06 November 2005

New Carnivalesque!

Carnivalesque #10 is up at Early Modern Notes
! There's plenty of good stuff for all historical tastes, with a particular emphasis on plots, Gunpowder and otherwise, and early modern court records (a particular favorite with me). Check it out!

Blogger was down for most of yesterday afternoon, and although (a)musings was viewable by early evening, I still couldn't post until much later in the evening, at which point I was at a Guy Fawkes Day Effigy-Burning party and in no condition to actually post the following:

Pope's Day in Boston

Remember, remember, the fifth of November took on a new ritual life in Boston. By the middle of the eighteenth century, the traditional English effigy-burning had evolved into a city-wide festival marked by battles between the North End's and the South End's apprentices and artisans. The "lower orders" in each part of the city made effigies of the Pope, Devil, and Pretender and then tried to capture and burn each other's effigies. The riots were certainly anti-Catholic but also served another purpose. Resistance to the Stamp Tax in 1765-66 was built on networks of communication and leadership already in place to coordinate "organized" Pope's Day rioting. Ironically, what was a celebration of English, Protestant identity, and by extension, a celebration of Parliamentary and monarchical authority, helped foment revolution against those very institutions.

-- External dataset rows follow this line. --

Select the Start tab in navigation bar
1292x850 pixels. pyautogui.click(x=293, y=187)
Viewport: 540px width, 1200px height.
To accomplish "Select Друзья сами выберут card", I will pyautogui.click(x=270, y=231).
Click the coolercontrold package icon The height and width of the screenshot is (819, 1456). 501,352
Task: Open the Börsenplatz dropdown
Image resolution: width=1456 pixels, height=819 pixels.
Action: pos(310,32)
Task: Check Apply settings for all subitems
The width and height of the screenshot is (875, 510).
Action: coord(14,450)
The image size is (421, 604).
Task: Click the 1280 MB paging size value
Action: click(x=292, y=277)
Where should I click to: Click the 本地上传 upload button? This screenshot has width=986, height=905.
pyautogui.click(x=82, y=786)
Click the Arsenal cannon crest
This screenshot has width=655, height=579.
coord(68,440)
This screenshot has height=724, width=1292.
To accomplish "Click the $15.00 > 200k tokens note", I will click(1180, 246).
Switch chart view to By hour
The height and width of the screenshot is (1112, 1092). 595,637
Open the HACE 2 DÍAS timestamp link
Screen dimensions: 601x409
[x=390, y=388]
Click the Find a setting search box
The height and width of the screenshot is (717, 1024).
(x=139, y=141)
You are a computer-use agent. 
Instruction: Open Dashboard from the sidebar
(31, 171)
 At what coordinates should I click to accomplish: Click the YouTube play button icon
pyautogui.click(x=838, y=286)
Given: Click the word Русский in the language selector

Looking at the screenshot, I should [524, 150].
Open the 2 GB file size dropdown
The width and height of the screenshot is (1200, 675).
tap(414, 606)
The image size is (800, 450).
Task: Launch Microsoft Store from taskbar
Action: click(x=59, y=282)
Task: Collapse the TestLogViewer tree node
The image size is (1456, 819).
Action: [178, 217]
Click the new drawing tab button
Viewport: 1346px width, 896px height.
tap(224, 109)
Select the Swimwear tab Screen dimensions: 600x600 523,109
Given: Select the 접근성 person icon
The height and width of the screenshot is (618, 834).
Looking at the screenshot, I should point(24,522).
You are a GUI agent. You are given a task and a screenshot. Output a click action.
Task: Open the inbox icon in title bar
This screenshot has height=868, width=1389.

Pope's Day effigy-burning died out during the Revolution in favor of commemorations of Redcoat evils. Bostonians now remembered the Boston Massacre and the Destruction of the Tea (the Boston Tea Party)rather than old English festivals.



In this broadside I found on the Library of Congress's web site, you can see the Pope, Devil, and Pretender effigies and evidence of North End and South End pride. (I had to crop the image quite a bit for Blogger to be able to support it, but the image is flanked with text declaiming "North End Forever!" and "South End Forever!") What I like most, though, is the conflation of various Catholic evils in the text that accompanies the image:

Extraordinary Verses on Pope's Night, Or, A Commemoration of the Fifth of November, Giving a History of the Attempt, made by the Papistes, to blow up King and Parliament, A.D. 1588, Together with some Account of the Pope himself, and his Wife Joan...

The plot to blow up King and Parliament took place, according to this broadside, in 1588. Pope's Day, then, encompassed the Armada, Guy Fawkes, Spain, France (I think the reference to the Pope's wife Joan is probably Joan of Arc), and the Pretender in the New England imagination.

3 Comments:

At Monday, November 07, 2005 9:08:00 AM, Anonymous Anonymous said...

Maybe the reference to Joan is that of "Pope Joan" - the supposed female pope during the Middle Ages?
You know Who!

 
At Monday, November 07, 2005 11:05:00 AM, Blogger Rebecca said...

Hmmm...I don't know...it could be! Any of the medievalists want to weigh in here? When did rumors of Pope Joan begin?

References to the Pope's wife could also just signal the widespread Protestant belief in the sexual corruption of the Pope generally speaking...

 
At Saturday, June 03, 2006 3:12:00 PM, Blogger J. L. Bell said...

The legend of Pope Joan dates to the 1200s, and gained new popularity with the Protestant Reformation. An engraving called "A Present for a Papist" was in print in Britain from the Glorious Revolution through the end of the next century. The Congregationalists of colonial New England were happy to pass on any anti-Catholic story, even if they didn't get all the details right.

The female figure dancing on the Pope Night wagons was also called "Nancy Dawson," after a London actress.